According to Edelman, there is “a direct link between trust in institutions — or the lack of it — and the populist movements that have led to the overthrow of established governments and treaties in multiple countries over the last year.”
Adding: With trust deteriorating, belief in the system fails, best evidenced by populist anti-establishment sentiments during Brexit and the US presidential election in 2016. Edelman highlights the following characteristics, which are fueled by “concerns becoming fires”:
• Sense of injustice
• Loss of hope
• Lack of confidence
• Desire to change
In the introduction to the report, Edelman says “to rebuild trust and restore faith in the system, institutions must step outside of their traditional roles and work toward a new, more integrated operating model that puts people – and addressing their fears – at the centre of everything they do.”
Distrust in media
For media, in a world very different from a year ago, the warning signs are stark.
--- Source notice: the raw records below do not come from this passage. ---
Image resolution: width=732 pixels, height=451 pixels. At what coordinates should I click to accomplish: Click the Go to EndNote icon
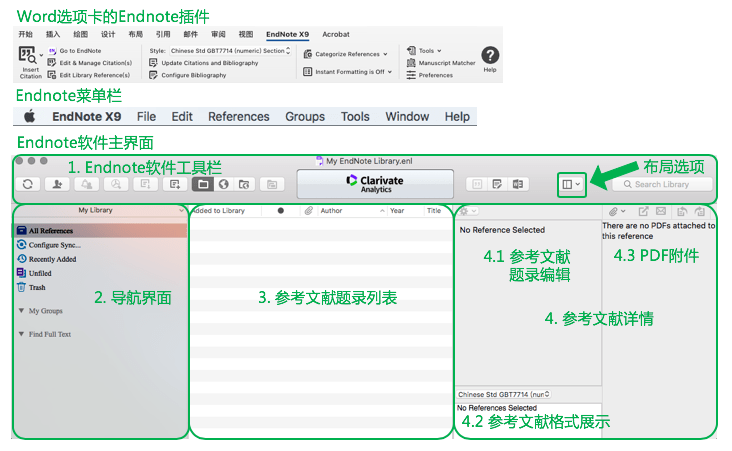[x=52, y=50]
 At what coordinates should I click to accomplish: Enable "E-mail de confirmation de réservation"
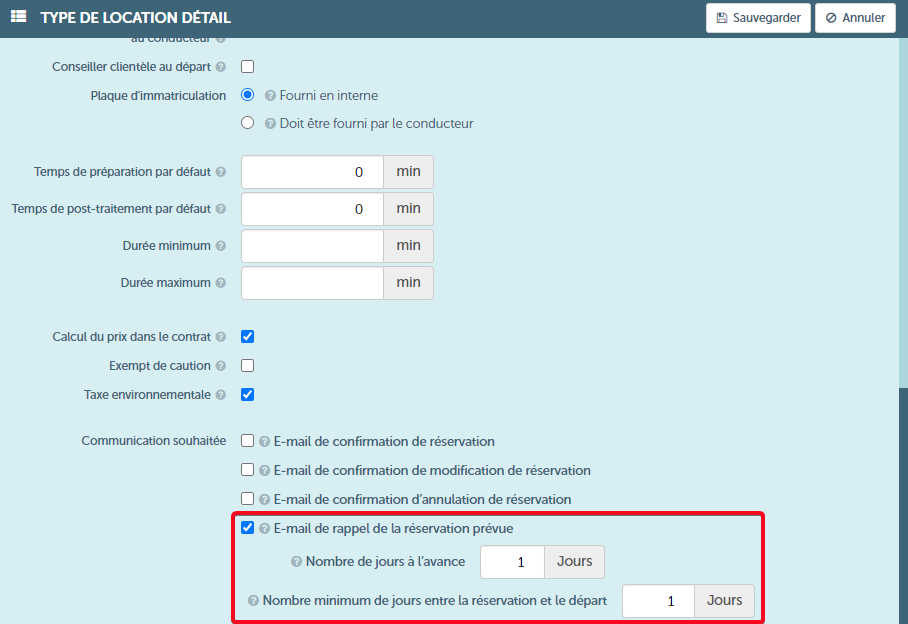pyautogui.click(x=247, y=440)
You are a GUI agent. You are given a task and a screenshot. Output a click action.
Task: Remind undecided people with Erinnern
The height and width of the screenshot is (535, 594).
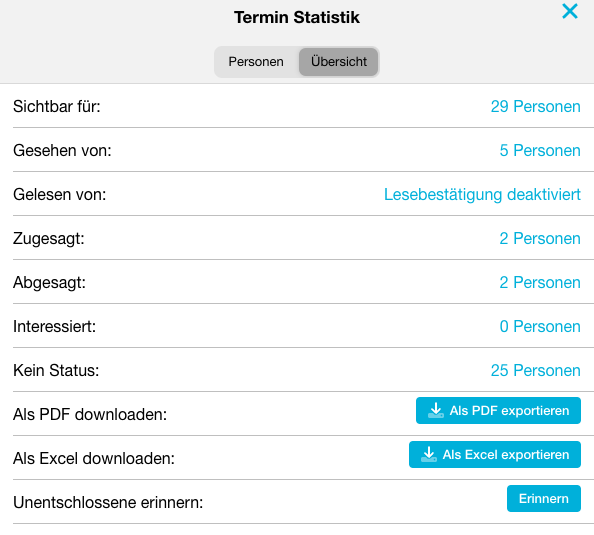[544, 499]
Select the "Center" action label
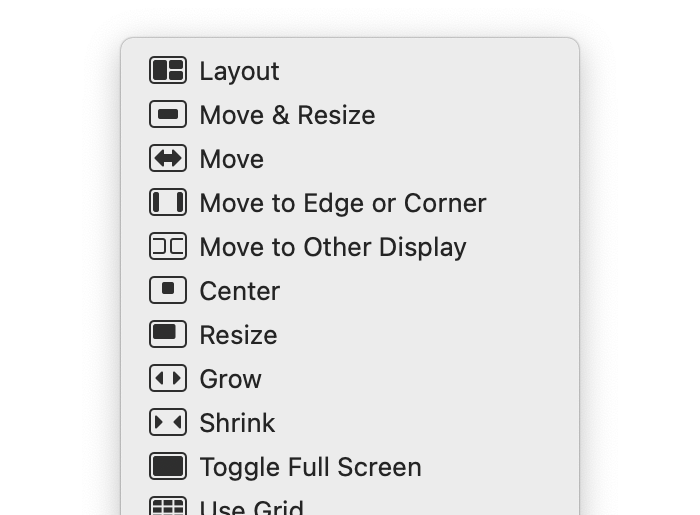 click(240, 291)
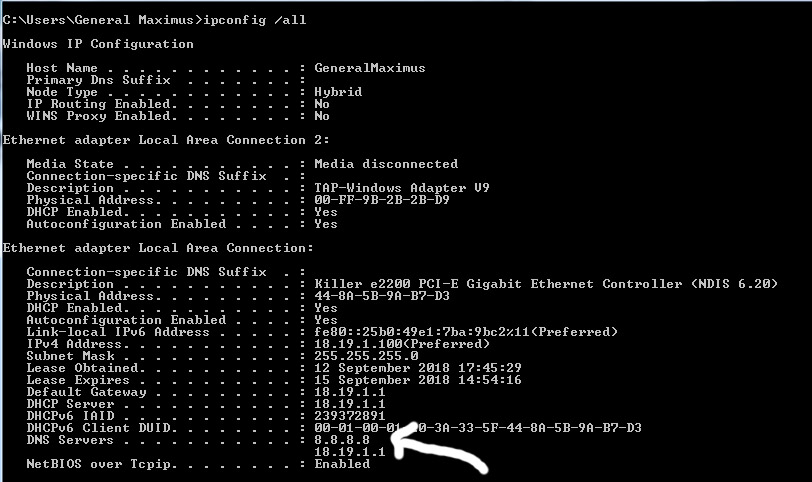Image resolution: width=812 pixels, height=482 pixels.
Task: Click the physical address 00-FF-9B-2B-2B-D9
Action: point(382,200)
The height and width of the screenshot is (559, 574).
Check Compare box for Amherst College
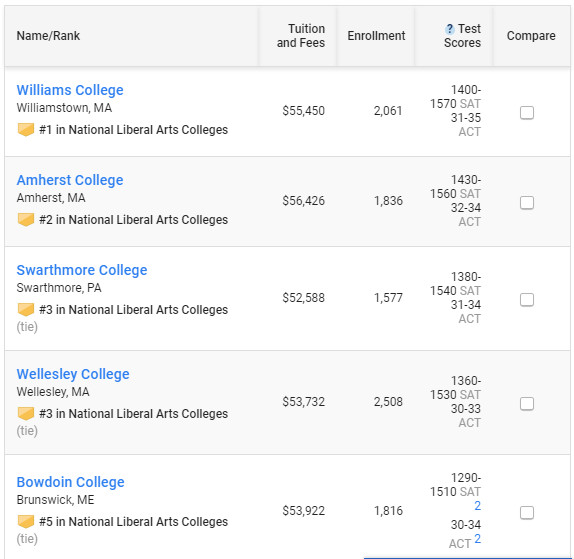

According to Edelman, media is distrusted in 82 per cent of countries included in the report, and is at an all time low in 17 countries. In most instances, trust has dropped year-on-year.
In turn, a separate Gallup poll, released in September 2016, shows “Americans’ trust and confidence in the mass media – ‘to report the news fully, accurately and fairly’ – has dropped to its lowest level in Gallup polling history.”
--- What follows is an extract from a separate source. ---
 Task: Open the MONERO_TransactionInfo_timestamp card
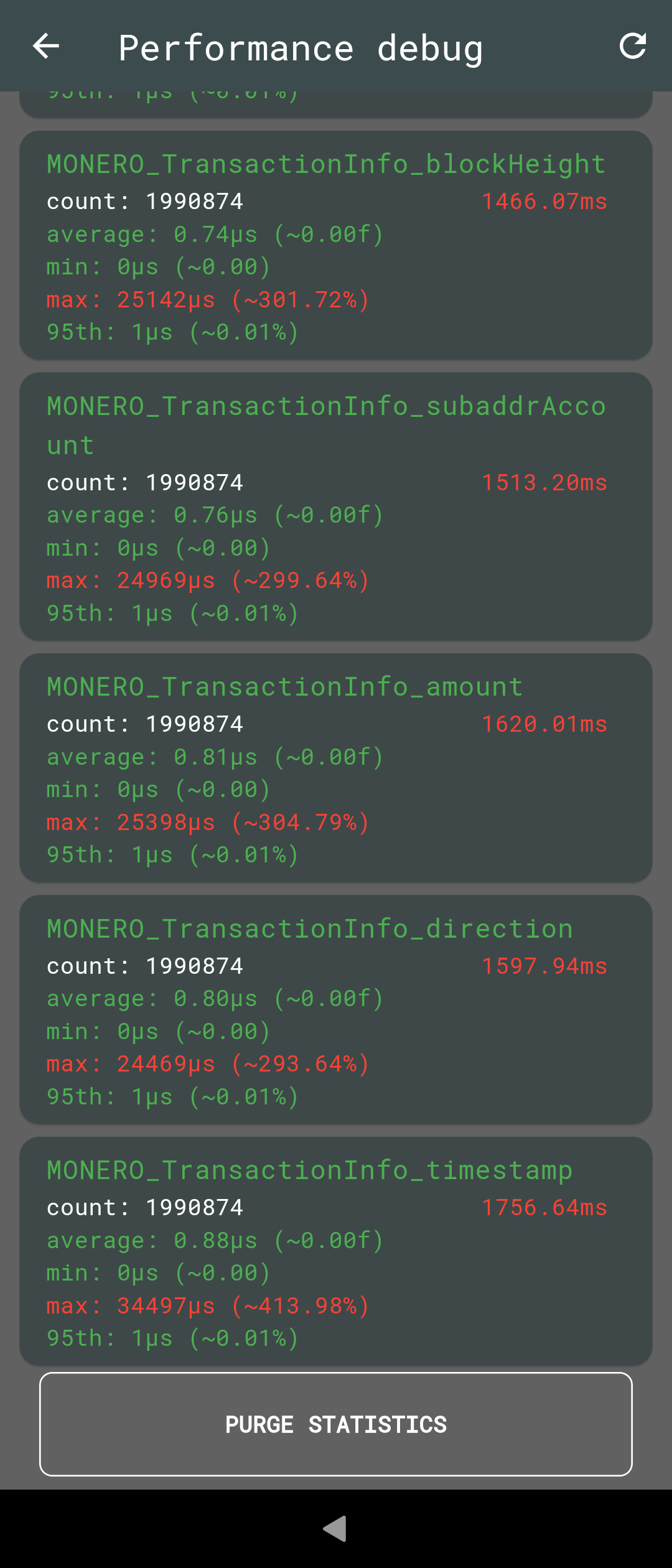(x=336, y=1251)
According to Gallup, 32 per cent of Americans said they “have a great deal or fair amount of trust in the media. This is down eight percentage points from last year.”
Media under fire
In the US, in the last week or so alone, President Donald Trump referred to his “running war with the media” at an address at the Central Intelligence Agency.
Trump chief strategist Steven Bannon said, “The media should be embarrassed and humiliated and keep its mouth shut and just listen for a while.”
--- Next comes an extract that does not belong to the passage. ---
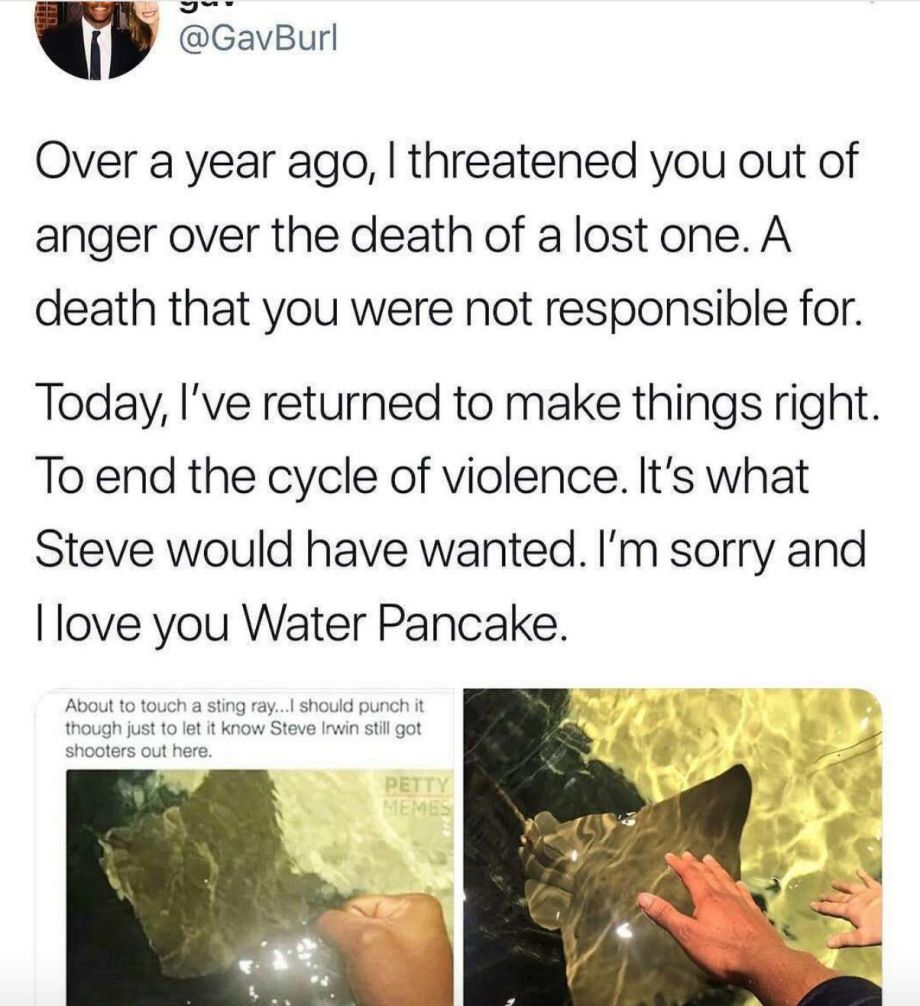920x1006 pixels.
Task: Click the "shooters out here." caption line
Action: coord(139,750)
Former House Speaker Newt Gingrich told a meeting to “just call the media propagandists” instead of “pretending these are reasonable people … no, they are our opponents. They, they’re people who despise us. That’s a fact.”
The rise of ‘a person like yourself’
Fueling “anxiety and distrust,” according to Edelman, is the “emergence of a media echo chamber” that reinforces personal beliefs and shut out opposing opinions.
“For the first time, this means ‘a person like yourself’ is now as credible of a source for information as a technical or academic expert… In this new world, the hierarchy of traditional sources have been upended.”
Within this gloomy picture, Edelman, however, shares some pointers to consider:
• Leaked information: 64 per cent of the population says they find leaked information more believable than press statements
• Individual over institution/own social media over advertising: 55 per cent believe individuals are more believable, and a company’s social media page is more believable than advertising
• Spontaneity: Spontaneous speakers are more believable than rehearsed, and those who are blunt and outspoken are more believable than those who are diplomatic and polite
• Personal experience versus data: Respondents say they value personal experience as much, if not slightly more than data and statistics, when it comes to believability
If you’re in media, get out of your very own echo chamber
Aroon Purie, chairman and editor-in-chief of The India Today Group, told FIPP he believes one of the problems is the extent to which media have become polarised. People “identify them with a particular party, ideology or individual”. Additionally, of late, they have been “wrong on the outcome of too many events – Brexit and Trump’s victories” are cases in point.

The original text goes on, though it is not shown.